Commerce Expo 2017: women drive the sales growth in e-commerce

By: Trademagazin Date: 2017. 05. 12. 10:26

On 30 March the eCommerce Expo was organised in Budapest. There were 50 speakers and several thousand participants at the event. No wonder that interest was great: according to data from GKI Digital, last year online sales augmented by 18 percent and represented a HUF 310-million value. 2.8 million people made an online purchase in 2016.

The first speaker was eNet analyst Tünde Hack-Handa, who told that in 2017 online shop owners need to focus on the mobile platform. In part the two-digit growth in online sales is the result of the appearance of women shoppers in large numbers. E-commerce businesses continue to prefer price comparison websites and Google tools in marketing. Another important lesson learned last year is that logistic capacity needs to be improvable as turnover is difficult to predict in peak periods.

eCommerce consultant László Vecsei drew and e-commerce management pyramid that contains all the tasks online shop owners should focus on when they start a web shop. Mr Vecsei mentioned that the government prepared an e-commerce development strategy in February, which can be downloaded from the website kormany.hu. He told that e-commerce businesses can rent or develop their website, or they also have the chance to use an open source code web page. Rental is cheap but the website has limited functions, developing is expensive but the result can be easily combined with existing marketing systems, while the open source code solution takes more expertise and time to start. The consultant told Trade magazin that Hungarian retailers like to rely on already existing resources when they start selling online.

Szilárd Vajda from Conversific talked about the importance of data driven decision-making. The company’s solution can be used with online stores rented from shoprenter, and it makes objective, data driven business decision-making possible. From the data types that are worth measuring the expert mentioned e-commerce conversion rate first, which changes depending on the number of orders and visits. Mr Vajda opines that online retailers can benefit from keeping track of the number of buyers, monitoring regular customers and newcomers separately. The number of orders placed by a given customer should also be measured: those who haven’t made a purchase for quite a while can be lured back with well-targeted offers.

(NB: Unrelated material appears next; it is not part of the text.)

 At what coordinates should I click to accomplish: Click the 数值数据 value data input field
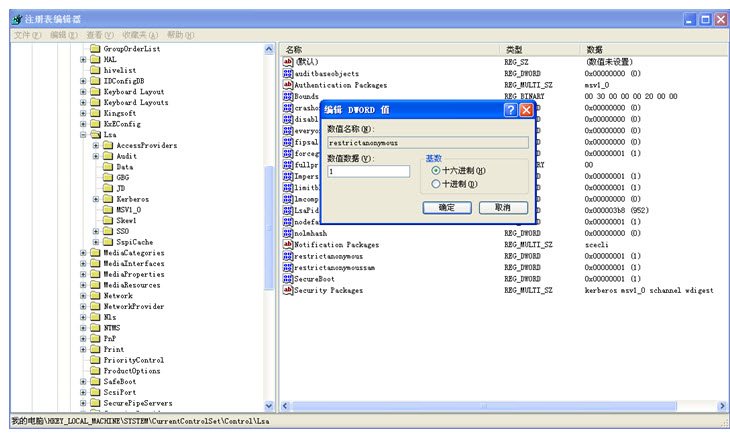368,171
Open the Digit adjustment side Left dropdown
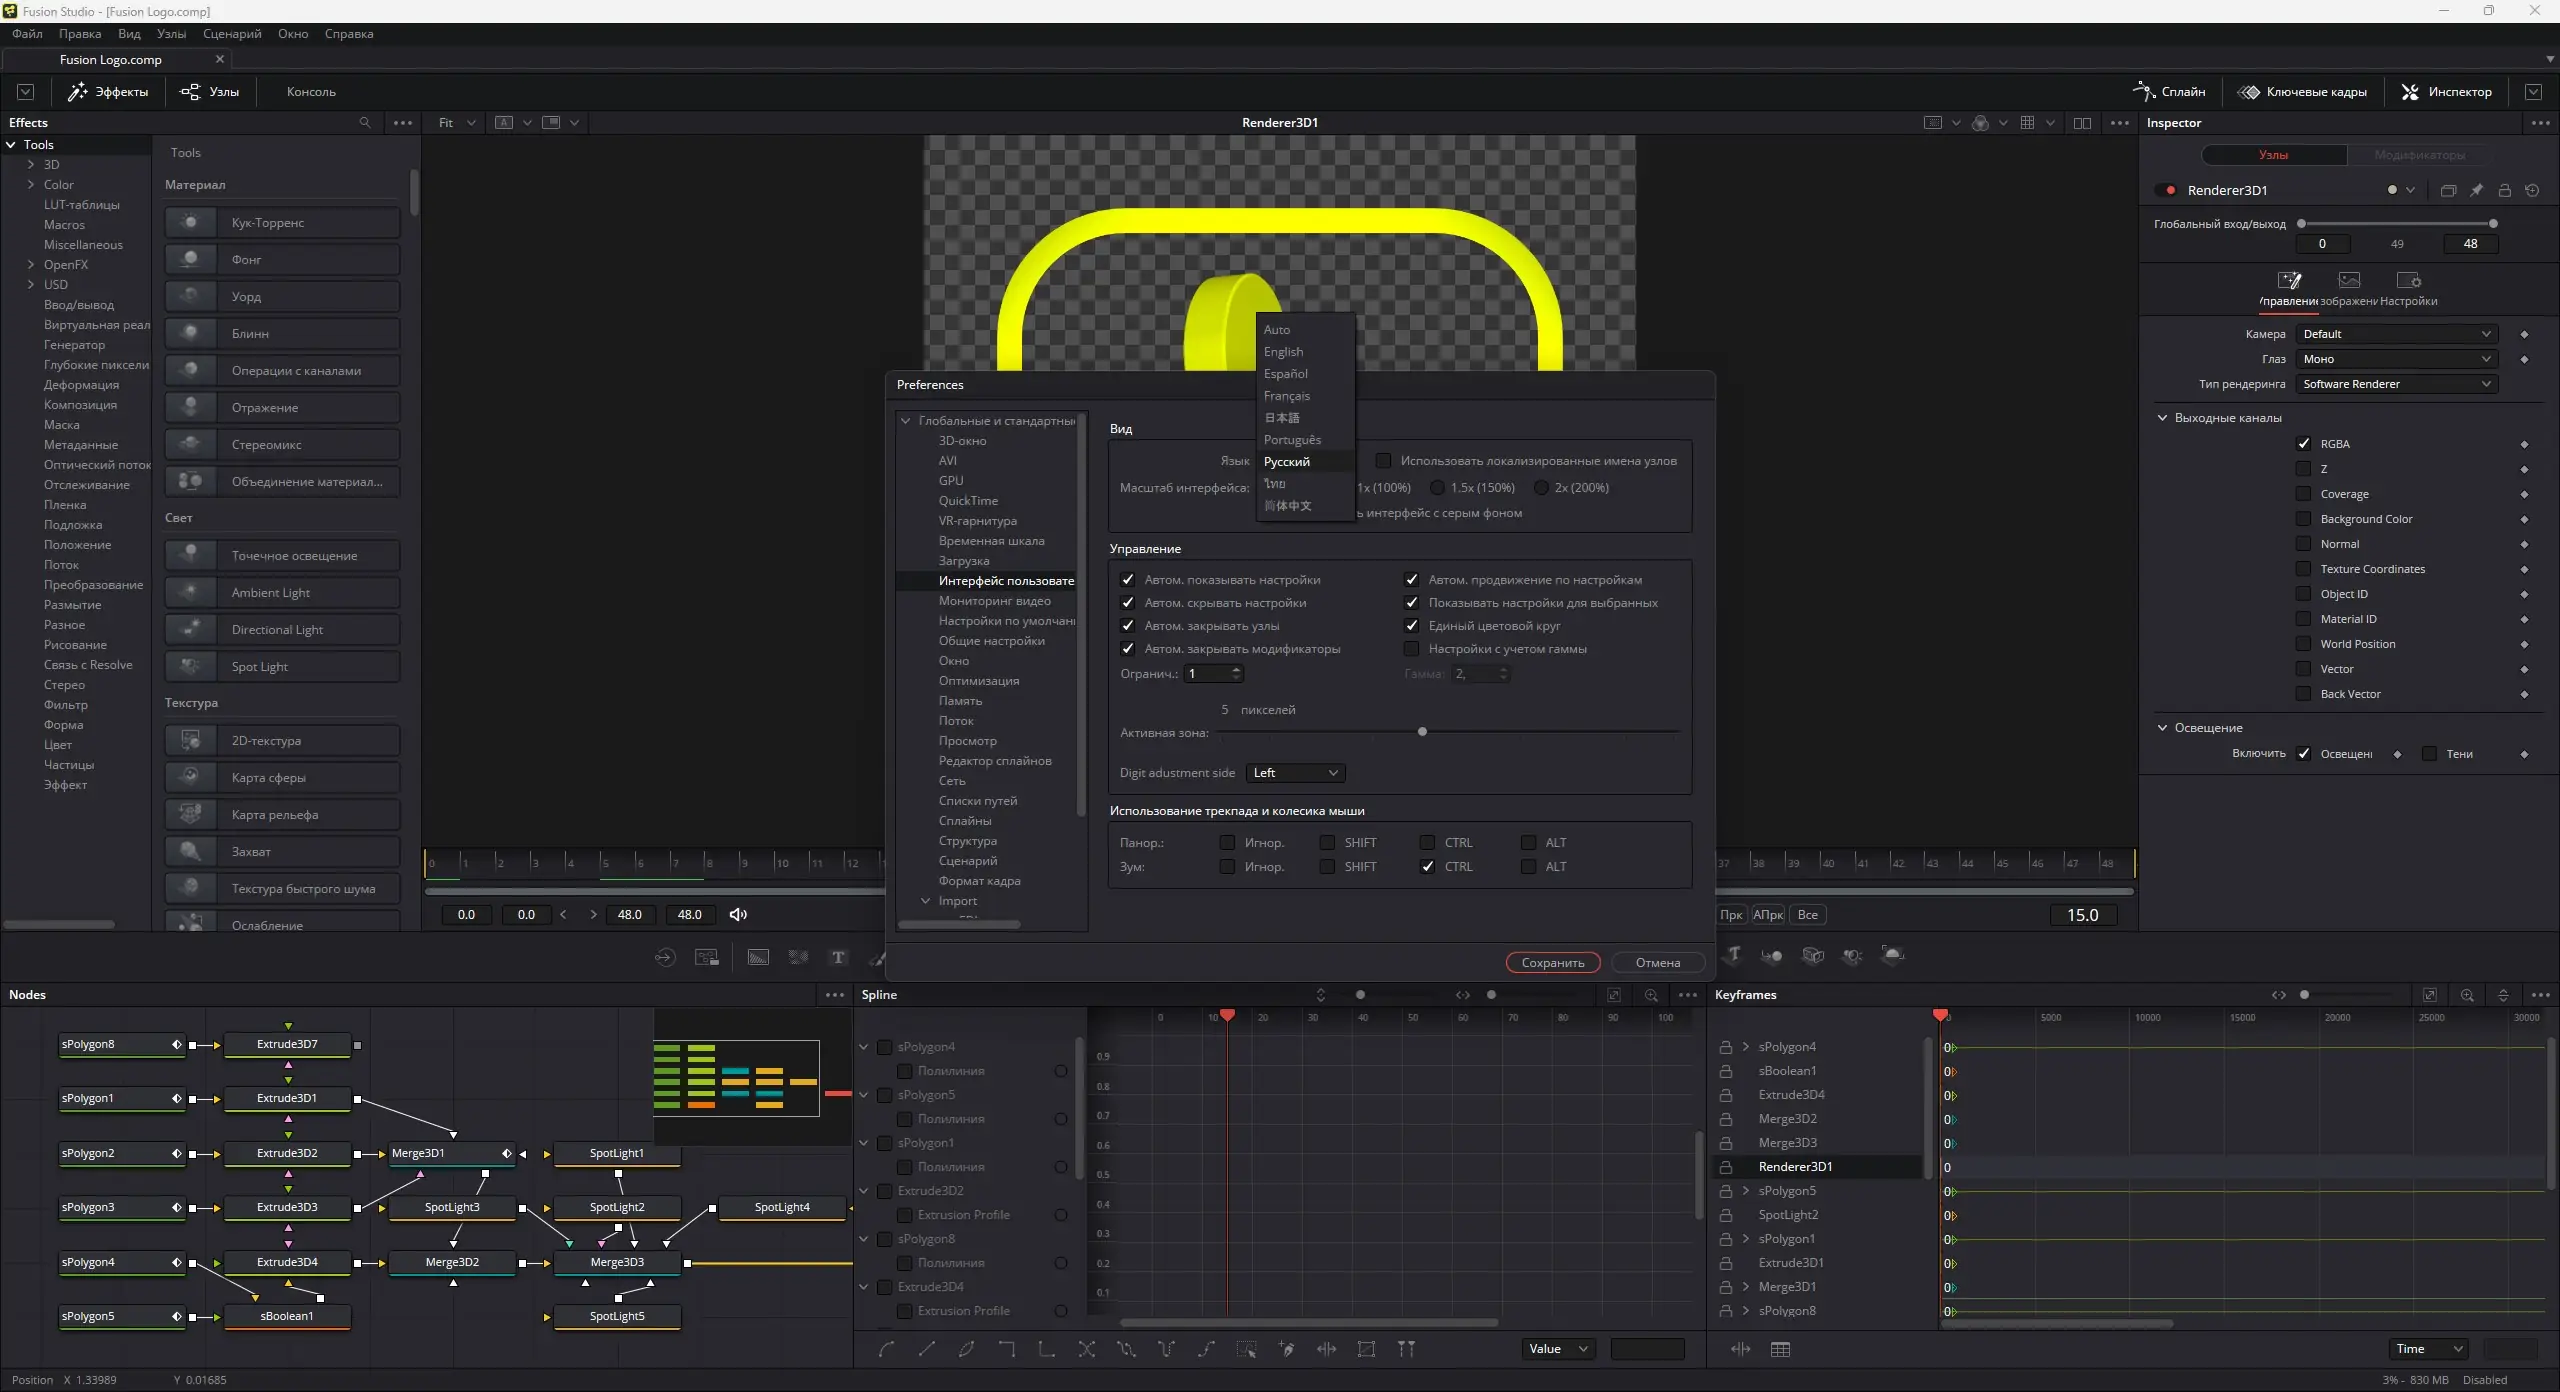This screenshot has height=1392, width=2560. tap(1295, 773)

László Stygár, founder and owner of számlázz.hu introduced their automatic invoicing system. The service was launched in 2005 and 1,828 online shops use it at the moment. It can be used on any type of mobile device with an online connection. Deputy CEO of Hungarian Post Kálmán Majtényi told that MPL delivered 17.6 million parcels last year, and one third of this quantity was ordered from a smartphone. At the GLS stand our magazine learned that so far 3 percent of their customers used the bank card payment service that the company had introduced last year; this form of payment entails a 3-percent extra cost. DPD delivery men also have POS terminals and bank card payment entails no extra cost; 4-5 percent of payments are settled this way.